:: DATA UNDER STUDY ::
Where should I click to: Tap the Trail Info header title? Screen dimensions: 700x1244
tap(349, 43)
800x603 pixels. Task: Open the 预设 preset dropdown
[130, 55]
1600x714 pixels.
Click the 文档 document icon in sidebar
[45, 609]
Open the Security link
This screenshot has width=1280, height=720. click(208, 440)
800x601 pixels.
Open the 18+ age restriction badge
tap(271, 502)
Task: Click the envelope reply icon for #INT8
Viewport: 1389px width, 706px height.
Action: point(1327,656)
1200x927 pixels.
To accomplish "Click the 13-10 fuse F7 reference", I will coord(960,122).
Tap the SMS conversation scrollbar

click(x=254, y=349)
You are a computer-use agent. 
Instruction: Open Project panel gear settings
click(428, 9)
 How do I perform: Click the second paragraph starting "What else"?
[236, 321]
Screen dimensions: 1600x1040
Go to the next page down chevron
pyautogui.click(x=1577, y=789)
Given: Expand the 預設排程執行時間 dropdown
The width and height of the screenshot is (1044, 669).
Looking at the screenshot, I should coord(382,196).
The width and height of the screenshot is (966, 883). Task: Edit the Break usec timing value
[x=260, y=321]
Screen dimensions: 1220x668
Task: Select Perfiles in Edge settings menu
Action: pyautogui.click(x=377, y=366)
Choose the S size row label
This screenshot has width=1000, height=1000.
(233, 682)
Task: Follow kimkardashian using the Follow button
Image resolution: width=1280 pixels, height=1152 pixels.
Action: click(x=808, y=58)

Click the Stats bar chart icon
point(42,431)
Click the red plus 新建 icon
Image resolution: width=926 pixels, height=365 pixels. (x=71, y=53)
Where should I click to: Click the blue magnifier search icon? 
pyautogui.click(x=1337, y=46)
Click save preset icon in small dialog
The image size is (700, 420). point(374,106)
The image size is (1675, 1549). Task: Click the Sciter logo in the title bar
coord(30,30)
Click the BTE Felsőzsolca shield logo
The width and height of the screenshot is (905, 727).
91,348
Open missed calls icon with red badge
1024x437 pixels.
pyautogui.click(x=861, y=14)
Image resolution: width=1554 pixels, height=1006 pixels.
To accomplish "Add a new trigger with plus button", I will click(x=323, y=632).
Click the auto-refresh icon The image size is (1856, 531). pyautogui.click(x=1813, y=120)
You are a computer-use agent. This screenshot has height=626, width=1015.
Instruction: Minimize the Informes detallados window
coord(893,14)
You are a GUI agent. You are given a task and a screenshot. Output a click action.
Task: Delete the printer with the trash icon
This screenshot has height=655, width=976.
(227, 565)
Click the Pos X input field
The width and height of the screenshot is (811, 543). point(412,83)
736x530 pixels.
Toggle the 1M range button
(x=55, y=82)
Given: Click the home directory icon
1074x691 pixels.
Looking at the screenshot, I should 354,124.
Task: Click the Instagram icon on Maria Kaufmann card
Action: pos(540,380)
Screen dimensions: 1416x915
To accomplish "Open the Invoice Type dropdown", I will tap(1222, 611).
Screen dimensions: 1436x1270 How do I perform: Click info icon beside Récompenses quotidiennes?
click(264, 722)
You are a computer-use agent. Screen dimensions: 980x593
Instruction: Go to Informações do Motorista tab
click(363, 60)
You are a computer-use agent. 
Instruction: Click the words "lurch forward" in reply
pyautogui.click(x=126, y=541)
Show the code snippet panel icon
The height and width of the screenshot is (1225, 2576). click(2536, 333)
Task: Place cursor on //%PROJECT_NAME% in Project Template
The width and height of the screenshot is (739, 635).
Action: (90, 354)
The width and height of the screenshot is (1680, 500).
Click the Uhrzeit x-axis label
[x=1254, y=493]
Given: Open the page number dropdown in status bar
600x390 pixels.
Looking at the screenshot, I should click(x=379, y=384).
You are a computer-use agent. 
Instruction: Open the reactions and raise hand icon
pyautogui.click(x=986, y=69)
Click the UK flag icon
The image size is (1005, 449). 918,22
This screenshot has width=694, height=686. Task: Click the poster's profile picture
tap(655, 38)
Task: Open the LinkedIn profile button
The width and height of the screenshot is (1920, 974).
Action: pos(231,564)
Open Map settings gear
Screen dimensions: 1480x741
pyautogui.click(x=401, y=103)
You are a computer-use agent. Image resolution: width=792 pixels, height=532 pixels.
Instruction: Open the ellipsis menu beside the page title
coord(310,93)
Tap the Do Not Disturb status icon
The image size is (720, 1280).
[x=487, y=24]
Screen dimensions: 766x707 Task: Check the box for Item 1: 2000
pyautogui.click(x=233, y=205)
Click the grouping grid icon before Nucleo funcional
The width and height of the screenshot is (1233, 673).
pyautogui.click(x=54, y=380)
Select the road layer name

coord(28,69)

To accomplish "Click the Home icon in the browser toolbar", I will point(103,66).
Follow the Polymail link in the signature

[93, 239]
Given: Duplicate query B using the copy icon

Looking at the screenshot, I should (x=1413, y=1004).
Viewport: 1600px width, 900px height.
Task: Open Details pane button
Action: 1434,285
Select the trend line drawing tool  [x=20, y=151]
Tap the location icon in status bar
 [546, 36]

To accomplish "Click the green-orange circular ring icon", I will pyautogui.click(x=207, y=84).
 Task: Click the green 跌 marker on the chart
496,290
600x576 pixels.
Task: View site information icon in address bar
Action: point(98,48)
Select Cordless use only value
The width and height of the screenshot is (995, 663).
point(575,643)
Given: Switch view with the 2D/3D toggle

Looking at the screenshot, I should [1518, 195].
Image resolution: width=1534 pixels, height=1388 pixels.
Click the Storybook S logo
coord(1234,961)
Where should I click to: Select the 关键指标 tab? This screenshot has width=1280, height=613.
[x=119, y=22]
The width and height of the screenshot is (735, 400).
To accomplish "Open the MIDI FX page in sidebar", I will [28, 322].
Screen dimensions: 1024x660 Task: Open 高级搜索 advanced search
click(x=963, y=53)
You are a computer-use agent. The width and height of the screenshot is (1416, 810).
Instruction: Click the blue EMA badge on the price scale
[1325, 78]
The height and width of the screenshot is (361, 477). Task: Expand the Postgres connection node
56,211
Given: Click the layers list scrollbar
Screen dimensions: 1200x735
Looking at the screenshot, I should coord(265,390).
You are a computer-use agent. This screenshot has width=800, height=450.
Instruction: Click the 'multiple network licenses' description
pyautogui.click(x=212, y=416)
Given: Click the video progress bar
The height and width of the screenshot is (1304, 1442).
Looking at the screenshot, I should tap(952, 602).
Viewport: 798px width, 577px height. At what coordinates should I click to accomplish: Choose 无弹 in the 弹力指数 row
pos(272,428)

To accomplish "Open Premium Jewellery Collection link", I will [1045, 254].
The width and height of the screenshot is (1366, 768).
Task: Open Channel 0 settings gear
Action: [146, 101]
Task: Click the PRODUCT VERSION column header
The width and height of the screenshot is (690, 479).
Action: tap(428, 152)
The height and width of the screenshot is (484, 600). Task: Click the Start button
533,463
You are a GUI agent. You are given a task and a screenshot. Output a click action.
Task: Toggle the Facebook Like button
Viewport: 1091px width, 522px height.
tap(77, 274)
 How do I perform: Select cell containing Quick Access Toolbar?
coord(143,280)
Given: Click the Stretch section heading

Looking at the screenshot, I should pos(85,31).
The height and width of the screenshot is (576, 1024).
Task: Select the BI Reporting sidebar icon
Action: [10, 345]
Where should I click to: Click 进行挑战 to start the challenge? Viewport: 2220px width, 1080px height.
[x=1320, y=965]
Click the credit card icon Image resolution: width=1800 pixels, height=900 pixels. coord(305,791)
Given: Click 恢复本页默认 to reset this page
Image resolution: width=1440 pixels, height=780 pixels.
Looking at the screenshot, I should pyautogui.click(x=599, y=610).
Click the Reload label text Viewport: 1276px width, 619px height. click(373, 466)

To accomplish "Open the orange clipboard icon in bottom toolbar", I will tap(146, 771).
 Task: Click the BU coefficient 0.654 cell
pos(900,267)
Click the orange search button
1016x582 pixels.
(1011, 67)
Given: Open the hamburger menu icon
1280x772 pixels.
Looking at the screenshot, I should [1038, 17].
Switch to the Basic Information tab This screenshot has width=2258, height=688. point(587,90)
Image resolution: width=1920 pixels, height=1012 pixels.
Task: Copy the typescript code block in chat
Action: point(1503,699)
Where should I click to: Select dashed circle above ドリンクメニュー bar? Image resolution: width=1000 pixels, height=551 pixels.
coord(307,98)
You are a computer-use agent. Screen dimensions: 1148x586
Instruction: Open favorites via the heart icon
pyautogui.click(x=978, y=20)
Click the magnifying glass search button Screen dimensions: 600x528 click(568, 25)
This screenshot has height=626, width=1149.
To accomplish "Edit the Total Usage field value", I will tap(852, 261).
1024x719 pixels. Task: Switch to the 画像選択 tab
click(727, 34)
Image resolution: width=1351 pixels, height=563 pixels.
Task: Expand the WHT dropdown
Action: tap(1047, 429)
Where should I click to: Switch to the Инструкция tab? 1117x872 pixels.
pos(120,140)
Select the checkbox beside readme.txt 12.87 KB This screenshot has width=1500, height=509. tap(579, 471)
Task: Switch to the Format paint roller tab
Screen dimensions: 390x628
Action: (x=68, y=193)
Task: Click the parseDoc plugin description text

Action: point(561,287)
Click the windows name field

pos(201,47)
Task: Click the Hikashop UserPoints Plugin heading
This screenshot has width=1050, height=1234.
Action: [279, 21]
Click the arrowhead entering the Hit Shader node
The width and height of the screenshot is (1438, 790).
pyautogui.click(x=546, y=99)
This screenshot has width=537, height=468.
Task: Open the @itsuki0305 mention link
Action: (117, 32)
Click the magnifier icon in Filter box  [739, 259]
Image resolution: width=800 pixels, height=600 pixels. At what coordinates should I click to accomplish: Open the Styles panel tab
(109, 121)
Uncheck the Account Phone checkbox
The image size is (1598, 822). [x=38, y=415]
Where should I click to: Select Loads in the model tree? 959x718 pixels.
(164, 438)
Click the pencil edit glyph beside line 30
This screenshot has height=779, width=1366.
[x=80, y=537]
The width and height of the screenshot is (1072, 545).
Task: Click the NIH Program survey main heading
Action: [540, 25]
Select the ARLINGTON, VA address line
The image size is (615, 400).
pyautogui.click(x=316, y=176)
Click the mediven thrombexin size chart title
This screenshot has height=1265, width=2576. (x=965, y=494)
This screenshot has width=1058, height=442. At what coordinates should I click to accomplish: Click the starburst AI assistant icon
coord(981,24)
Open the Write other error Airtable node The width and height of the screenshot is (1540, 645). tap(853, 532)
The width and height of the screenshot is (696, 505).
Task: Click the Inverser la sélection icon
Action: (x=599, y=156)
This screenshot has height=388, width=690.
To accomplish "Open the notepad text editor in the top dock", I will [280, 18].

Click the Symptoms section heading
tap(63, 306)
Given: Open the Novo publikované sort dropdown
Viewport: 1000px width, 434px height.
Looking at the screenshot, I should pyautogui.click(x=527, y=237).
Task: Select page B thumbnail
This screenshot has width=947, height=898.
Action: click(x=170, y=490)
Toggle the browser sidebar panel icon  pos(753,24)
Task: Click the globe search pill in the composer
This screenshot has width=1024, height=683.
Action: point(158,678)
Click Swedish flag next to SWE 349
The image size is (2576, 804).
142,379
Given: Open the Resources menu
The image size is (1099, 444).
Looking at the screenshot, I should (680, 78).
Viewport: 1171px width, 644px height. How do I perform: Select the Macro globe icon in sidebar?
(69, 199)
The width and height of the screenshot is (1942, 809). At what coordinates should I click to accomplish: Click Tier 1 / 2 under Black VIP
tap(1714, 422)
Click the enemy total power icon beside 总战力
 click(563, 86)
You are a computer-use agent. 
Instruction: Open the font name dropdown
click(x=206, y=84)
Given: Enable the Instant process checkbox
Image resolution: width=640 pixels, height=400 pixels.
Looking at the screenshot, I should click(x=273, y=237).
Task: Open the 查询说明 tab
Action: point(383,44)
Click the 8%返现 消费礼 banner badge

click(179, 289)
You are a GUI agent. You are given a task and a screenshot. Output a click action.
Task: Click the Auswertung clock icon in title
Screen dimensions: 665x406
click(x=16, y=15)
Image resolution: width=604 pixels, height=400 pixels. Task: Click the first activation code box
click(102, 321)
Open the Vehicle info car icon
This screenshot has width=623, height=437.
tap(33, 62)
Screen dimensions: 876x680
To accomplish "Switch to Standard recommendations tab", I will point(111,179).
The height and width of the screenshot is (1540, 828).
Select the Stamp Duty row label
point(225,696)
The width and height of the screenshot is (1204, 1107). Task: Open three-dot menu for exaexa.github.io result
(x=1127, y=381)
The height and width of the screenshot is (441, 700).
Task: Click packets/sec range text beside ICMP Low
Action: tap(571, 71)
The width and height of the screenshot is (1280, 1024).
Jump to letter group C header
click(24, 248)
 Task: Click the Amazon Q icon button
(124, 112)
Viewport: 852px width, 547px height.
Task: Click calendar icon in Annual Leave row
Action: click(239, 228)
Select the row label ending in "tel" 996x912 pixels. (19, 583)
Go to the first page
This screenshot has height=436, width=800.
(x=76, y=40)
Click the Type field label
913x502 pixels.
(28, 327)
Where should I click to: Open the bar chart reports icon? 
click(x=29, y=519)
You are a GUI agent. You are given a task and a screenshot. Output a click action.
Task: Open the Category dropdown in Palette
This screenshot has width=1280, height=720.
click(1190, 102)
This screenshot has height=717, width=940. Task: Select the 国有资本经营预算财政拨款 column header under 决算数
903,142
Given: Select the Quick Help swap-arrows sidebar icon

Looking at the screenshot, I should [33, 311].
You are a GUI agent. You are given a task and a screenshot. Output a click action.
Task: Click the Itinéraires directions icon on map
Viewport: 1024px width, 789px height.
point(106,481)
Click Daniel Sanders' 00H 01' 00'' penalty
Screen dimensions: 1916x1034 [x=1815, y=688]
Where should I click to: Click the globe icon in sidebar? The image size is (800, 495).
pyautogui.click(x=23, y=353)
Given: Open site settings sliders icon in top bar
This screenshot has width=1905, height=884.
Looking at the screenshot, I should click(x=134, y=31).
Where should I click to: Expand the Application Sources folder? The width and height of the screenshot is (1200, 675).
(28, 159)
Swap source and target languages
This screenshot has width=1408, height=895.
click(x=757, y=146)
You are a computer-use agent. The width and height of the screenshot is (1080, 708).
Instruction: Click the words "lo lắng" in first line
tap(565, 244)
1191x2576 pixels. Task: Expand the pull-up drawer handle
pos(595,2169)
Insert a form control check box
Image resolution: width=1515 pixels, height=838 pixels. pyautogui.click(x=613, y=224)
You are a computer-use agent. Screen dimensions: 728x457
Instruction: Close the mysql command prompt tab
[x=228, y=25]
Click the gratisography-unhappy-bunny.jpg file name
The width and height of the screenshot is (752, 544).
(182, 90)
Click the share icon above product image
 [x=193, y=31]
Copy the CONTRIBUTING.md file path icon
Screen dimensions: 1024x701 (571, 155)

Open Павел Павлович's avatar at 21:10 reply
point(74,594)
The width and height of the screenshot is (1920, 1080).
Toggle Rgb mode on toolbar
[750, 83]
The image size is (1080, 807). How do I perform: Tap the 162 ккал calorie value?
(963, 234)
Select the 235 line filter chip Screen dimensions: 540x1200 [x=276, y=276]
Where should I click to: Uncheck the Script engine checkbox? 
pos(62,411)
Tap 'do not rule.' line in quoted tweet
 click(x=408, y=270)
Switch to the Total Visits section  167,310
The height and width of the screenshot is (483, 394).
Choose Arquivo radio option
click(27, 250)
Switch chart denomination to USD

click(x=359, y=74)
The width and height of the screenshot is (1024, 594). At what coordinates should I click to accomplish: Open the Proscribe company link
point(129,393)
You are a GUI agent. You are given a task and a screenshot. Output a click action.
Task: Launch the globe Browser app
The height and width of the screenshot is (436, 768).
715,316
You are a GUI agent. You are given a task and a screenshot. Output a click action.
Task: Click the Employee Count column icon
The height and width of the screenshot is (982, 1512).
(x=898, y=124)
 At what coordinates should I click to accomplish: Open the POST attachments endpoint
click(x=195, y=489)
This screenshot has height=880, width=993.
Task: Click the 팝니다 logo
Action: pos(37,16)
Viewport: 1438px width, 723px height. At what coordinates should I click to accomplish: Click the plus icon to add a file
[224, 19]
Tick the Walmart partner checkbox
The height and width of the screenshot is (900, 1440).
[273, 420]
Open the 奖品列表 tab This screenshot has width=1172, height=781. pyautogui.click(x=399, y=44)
:::
• _EXERCISE OBJECTIVE_
Return, exactly as written, only those lines that run from the one with "The height and width of the screenshot is (900, 1440)." to the last line of the data, both of those lines included.

• _TASK RESPONSE_
The height and width of the screenshot is (900, 1440).
[273, 420]
Open the 奖品列表 tab This screenshot has width=1172, height=781. pyautogui.click(x=399, y=44)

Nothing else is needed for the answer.